> [EXERCISE DIRECTIONS] Reproduce the items below verbatim, starting with the line that contains "Viewport: 1024px width, 583px" and going on through the end of the items.

§

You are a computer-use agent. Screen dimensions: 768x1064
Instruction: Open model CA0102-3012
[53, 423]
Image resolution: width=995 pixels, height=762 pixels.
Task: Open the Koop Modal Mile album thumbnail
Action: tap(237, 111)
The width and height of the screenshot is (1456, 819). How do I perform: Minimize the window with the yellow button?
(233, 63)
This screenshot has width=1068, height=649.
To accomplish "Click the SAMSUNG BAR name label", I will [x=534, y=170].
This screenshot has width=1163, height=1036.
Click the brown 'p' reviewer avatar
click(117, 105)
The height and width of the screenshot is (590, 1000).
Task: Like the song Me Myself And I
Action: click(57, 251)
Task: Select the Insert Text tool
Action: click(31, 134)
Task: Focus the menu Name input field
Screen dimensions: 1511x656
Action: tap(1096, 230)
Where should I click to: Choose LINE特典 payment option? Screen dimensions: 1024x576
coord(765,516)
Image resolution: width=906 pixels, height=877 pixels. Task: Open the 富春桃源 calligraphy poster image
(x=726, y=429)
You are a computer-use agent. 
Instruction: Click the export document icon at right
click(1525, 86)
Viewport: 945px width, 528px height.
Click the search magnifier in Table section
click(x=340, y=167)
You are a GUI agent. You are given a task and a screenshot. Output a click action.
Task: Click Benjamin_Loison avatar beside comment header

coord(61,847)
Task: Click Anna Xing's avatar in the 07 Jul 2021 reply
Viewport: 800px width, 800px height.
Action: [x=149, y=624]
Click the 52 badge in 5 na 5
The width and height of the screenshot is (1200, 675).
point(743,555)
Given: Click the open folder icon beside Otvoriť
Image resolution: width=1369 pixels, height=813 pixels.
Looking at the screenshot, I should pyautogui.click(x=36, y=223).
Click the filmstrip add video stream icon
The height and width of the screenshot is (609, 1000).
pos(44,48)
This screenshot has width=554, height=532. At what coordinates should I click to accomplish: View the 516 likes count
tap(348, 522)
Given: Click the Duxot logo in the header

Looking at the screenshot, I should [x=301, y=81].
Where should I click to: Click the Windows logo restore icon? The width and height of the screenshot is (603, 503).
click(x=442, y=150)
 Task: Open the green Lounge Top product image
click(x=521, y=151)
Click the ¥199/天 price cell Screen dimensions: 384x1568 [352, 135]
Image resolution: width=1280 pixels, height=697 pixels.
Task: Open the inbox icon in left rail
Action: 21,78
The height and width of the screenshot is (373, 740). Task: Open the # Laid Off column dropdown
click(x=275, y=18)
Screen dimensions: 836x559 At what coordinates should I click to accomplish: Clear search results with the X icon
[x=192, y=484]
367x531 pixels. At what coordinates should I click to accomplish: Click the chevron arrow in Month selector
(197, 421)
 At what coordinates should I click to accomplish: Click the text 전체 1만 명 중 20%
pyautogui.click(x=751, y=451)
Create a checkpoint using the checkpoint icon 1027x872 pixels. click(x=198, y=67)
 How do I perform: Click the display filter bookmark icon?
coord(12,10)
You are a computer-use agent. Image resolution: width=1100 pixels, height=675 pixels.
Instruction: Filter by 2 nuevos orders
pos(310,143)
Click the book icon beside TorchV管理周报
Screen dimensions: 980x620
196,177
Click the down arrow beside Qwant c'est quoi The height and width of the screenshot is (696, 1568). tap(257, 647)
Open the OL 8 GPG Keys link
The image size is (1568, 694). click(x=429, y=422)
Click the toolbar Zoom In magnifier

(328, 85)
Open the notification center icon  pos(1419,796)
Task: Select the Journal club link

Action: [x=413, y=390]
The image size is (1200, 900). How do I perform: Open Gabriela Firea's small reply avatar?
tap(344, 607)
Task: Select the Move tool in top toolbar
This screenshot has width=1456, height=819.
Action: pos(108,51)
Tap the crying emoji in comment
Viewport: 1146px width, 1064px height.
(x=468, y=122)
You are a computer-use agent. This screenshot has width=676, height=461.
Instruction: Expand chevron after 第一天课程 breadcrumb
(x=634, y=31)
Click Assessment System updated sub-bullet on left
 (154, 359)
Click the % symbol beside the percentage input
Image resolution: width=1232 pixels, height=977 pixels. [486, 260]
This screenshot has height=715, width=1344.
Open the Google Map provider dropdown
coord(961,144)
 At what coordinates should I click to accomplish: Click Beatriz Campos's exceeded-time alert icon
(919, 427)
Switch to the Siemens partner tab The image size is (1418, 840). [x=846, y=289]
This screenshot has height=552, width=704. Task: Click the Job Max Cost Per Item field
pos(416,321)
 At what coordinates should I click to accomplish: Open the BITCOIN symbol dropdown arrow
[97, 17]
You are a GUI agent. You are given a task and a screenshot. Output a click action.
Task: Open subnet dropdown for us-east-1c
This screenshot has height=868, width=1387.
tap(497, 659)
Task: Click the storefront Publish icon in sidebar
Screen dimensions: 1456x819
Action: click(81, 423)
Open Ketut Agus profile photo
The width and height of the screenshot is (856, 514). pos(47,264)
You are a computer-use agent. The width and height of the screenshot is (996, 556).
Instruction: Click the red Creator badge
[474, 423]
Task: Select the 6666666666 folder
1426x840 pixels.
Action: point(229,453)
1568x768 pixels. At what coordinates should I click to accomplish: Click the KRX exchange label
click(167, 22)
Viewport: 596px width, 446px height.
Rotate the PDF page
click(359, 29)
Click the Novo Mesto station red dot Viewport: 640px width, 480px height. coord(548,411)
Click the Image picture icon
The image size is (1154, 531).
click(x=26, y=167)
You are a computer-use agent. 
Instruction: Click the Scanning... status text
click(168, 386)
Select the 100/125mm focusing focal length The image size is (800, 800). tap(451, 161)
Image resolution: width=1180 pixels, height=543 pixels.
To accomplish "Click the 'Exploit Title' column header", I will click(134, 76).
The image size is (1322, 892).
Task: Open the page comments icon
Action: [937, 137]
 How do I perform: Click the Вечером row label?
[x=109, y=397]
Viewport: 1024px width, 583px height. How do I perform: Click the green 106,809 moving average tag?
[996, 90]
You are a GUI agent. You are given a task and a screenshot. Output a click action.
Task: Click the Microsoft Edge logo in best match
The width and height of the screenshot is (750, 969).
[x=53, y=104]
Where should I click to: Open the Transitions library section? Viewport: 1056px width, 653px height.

§

> [TASK OUTPUT]
Viewport: 1024px width, 583px height. How do I perform: Click the green 106,809 moving average tag?
[996, 90]
You are a GUI agent. You are given a task and a screenshot. Output a click action.
Task: Click the Microsoft Edge logo in best match
The width and height of the screenshot is (750, 969).
[x=53, y=104]
Where should I click to: Open the Transitions library section? Viewport: 1056px width, 653px height.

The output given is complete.